Localization in finite asymmetric vibro-impact chains

We explore the dynamics of localized periodic solutions (discrete solitons, or discrete breathers) in a finite one-dimensional chain of asymmetric vibro-impact oscillators. The model is intended to simulate dynamical responses of crack arrays, motion of rigid elements between obstacles, as well as the behavior of arrays of microscopic vibro-impact oscillators. The explored chain involves a parabolic on-site potential with asymmetric rigid constraints (the displacement domain of each particle is finite and asymmetric with respect to its equilibrium position) and a linear nearest-neighbor coupling. When the particle approaches the constraint, it undergoes an impact that satisfies the Newton impact law. The restitution coefficient may be less than unity, and it is the only source of damping in the model. Nonlinearity of the system stems from the impact interactions. We demonstrate that this vibro-impact model allows derivation of exact analytical solutions for the asymmetric discrete breathers, in both conservative and forced-damped settings. The asymmetry makes two types of breathers possible: breathers that impact both constraints or only one constraint.

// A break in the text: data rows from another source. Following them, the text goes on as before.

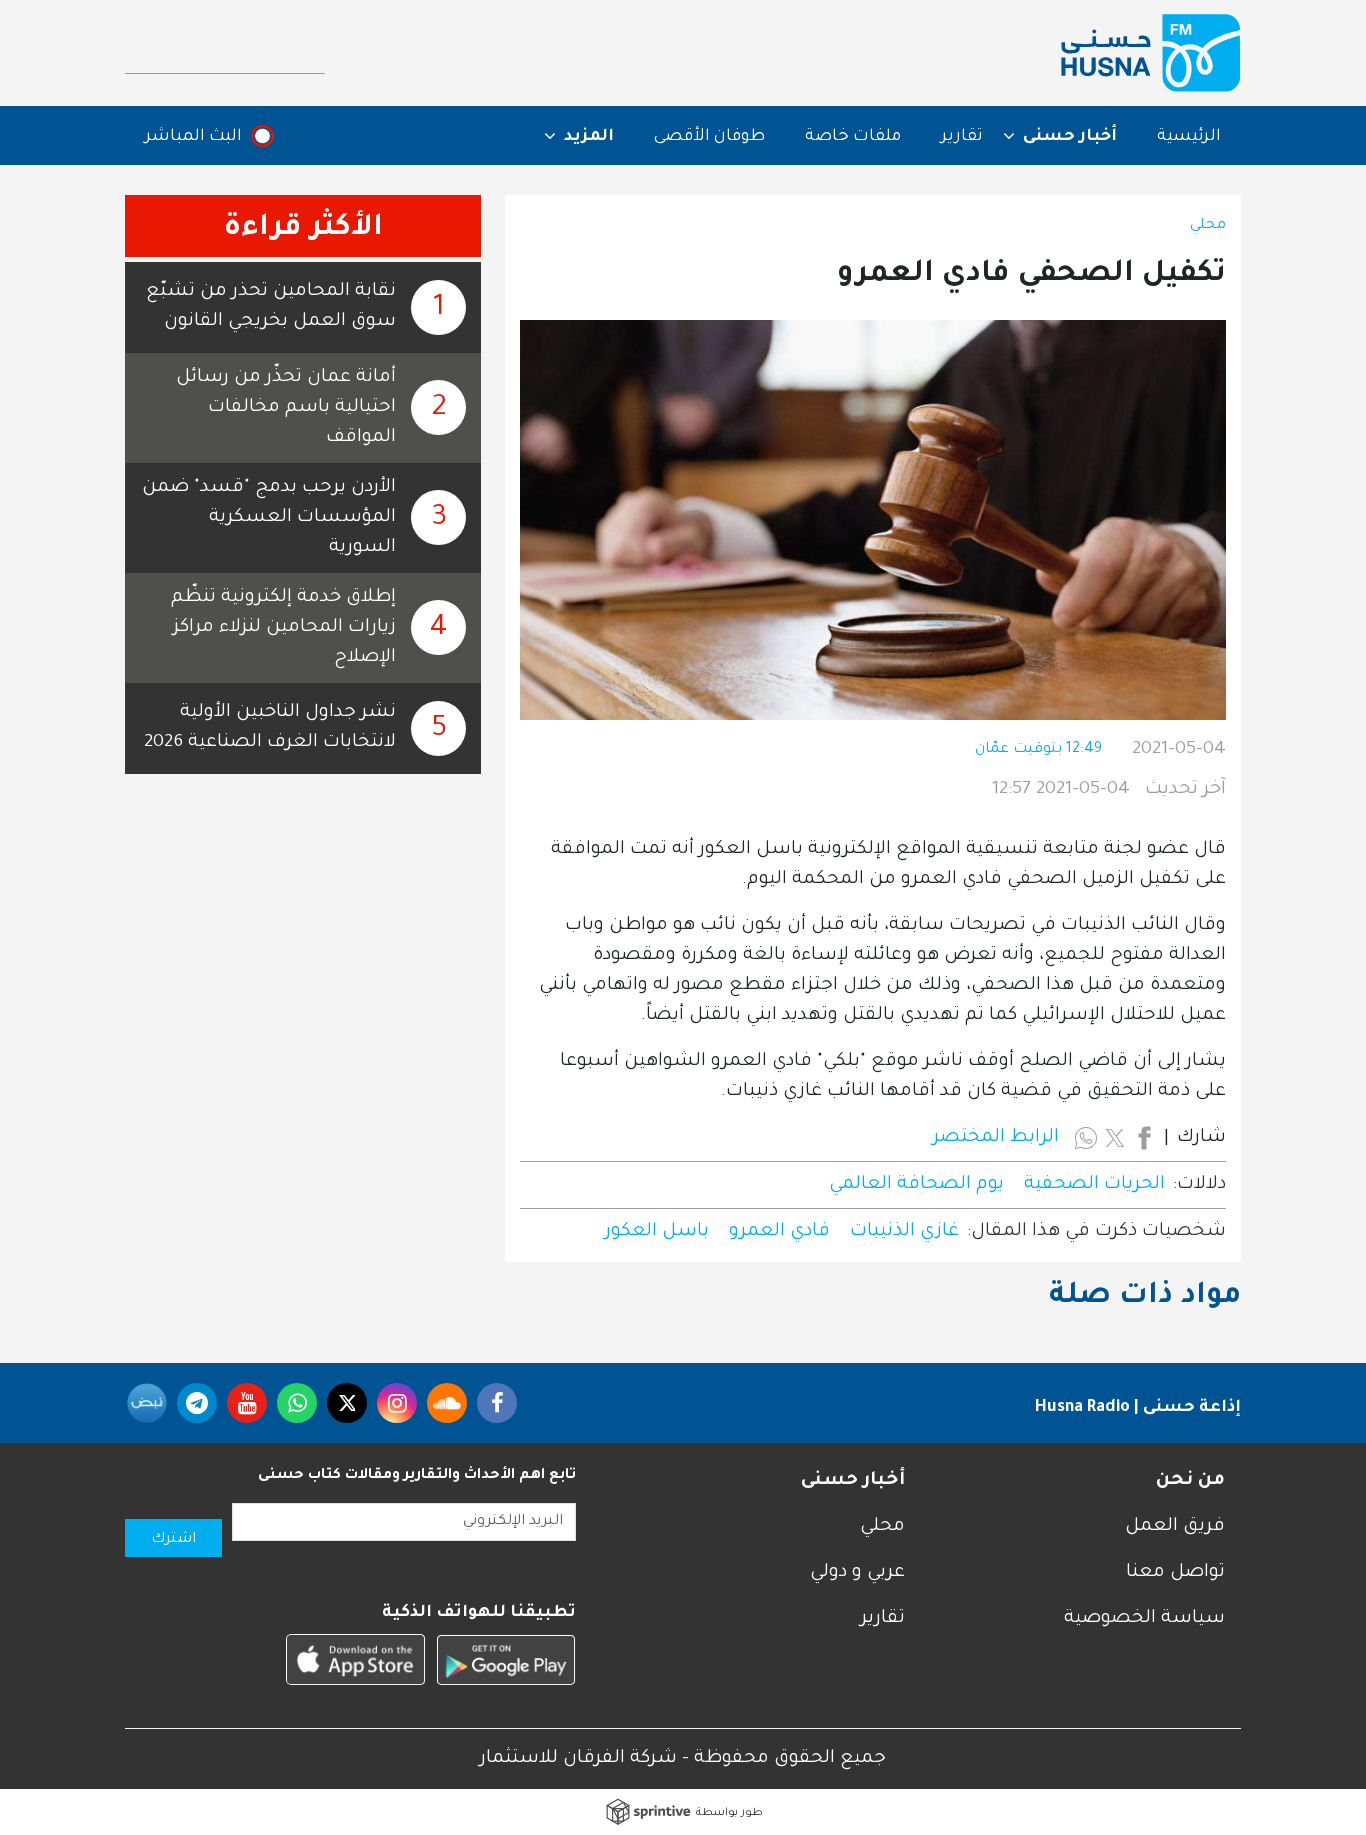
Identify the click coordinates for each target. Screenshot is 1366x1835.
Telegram (197, 1403)
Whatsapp (297, 1403)
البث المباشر (193, 137)
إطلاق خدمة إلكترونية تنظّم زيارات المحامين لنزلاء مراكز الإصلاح (283, 628)
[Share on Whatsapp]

Transition between these two types of breathers occurs through a grazing bifurcation. Special character of the nonlinearity permits explicit derivation of the monodromy matrix. Therefore, the stability of the obtained breather solutions can be studied with the desired accuracy in the framework of simple methods of linear algebra, and with rather moderate computational efforts. All three generic scenarios of loss of stability (pitchfork, Neimark{Sacker, and period doubling bifurcations) are observed.